The integration of the Hybrid Cooling System, electronic temperature control, and RSIR-method starting represents a balanced approach to refrigerant-based heat transfer, prioritizing reliability and simplicity over the variable-speed sophistication now becoming standard in premium models. For regions utilizing 50Hz electrical infrastructure and requiring robust, serviceable refrigeration systems, the specifications outlined herein provide both immediate diagnostic guidance and long-term maintenance planning tools.
As the refrigeration industry transitions toward next-generation compressor technologies—incorporating variable-speed inverter drives, alternative refrigerants such as HFO-1234yf and hydrofluoroolefins (HFOs) for reduced global warming potential, and AI-enabled predictive maintenance systems—the FL20S88NAA remains an instructive reference point for understanding the thermodynamic principles that continue to govern small-scale refrigeration applications worldwide.
SEO Title (Optimal length 50-60 characters): HITACHI FL20S88NAA Compressor: Complete Technical Specifications Guide for HFC-134a Refrigerators
Meta Description (Optimal length 155-160 characters): Professional guide to HITACHI FL20S88NAA 0.75 HP refrigerator compressor.

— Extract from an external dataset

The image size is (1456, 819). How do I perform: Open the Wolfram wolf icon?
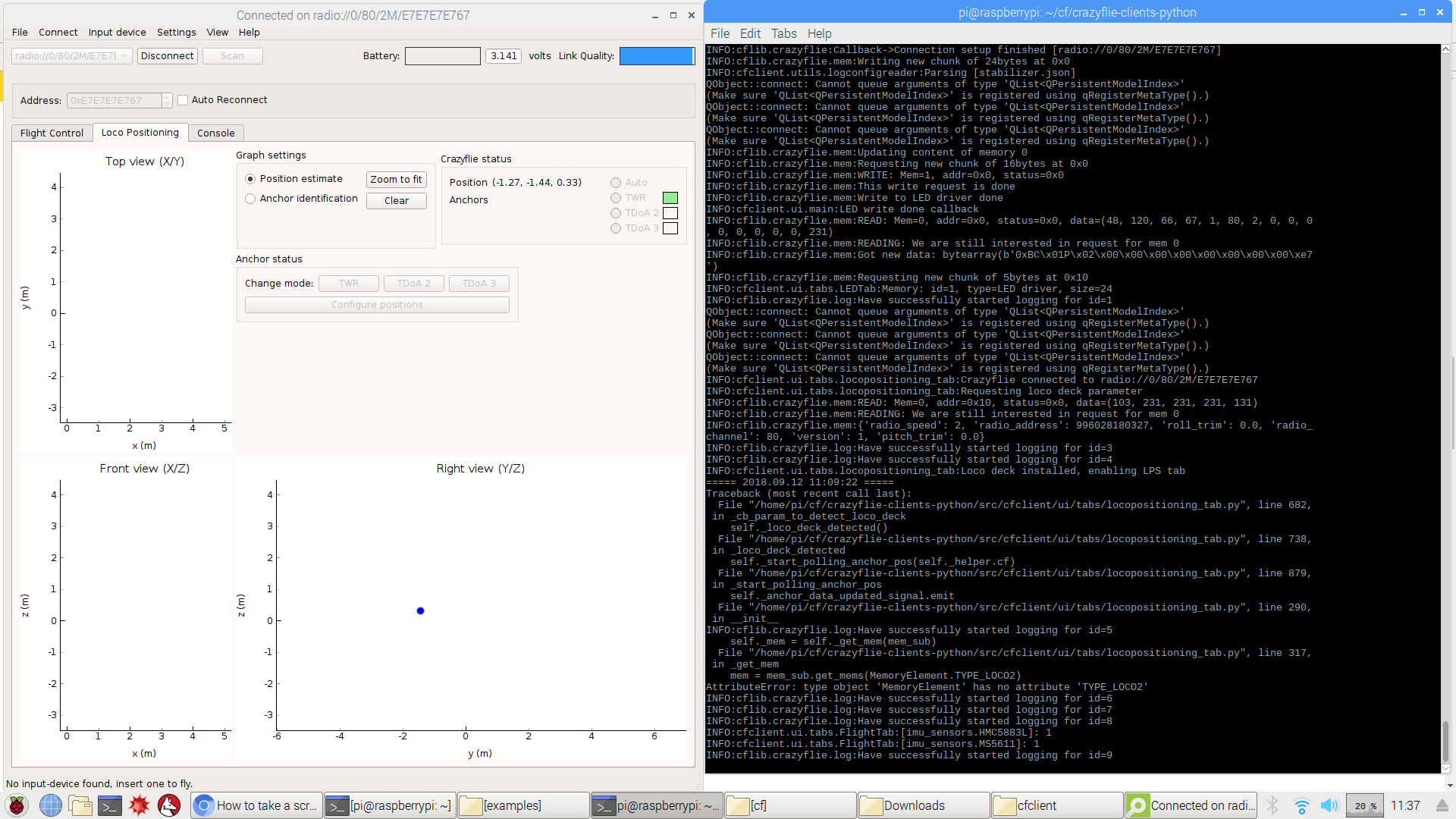169,805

Specifications, LBP pressure classification, HFC-134a refrigerant, operating principles for technicians.
Excerpt (First 55 words): The HITACHI FL20S88NAA 0.75 HP hermetic scroll compressor delivers 256W cooling capacity at 50Hz, utilizing HFC-134a refrigerant for household refrigerator-freezer applications. This LBP-classified unit operates reliably at 220-240V with RSIR starting method, integrated into Sharp’s SJ-PT73R-HS3 model offering 662-liter gross capacity with Hybrid Cooling System and Plasmacluster technology.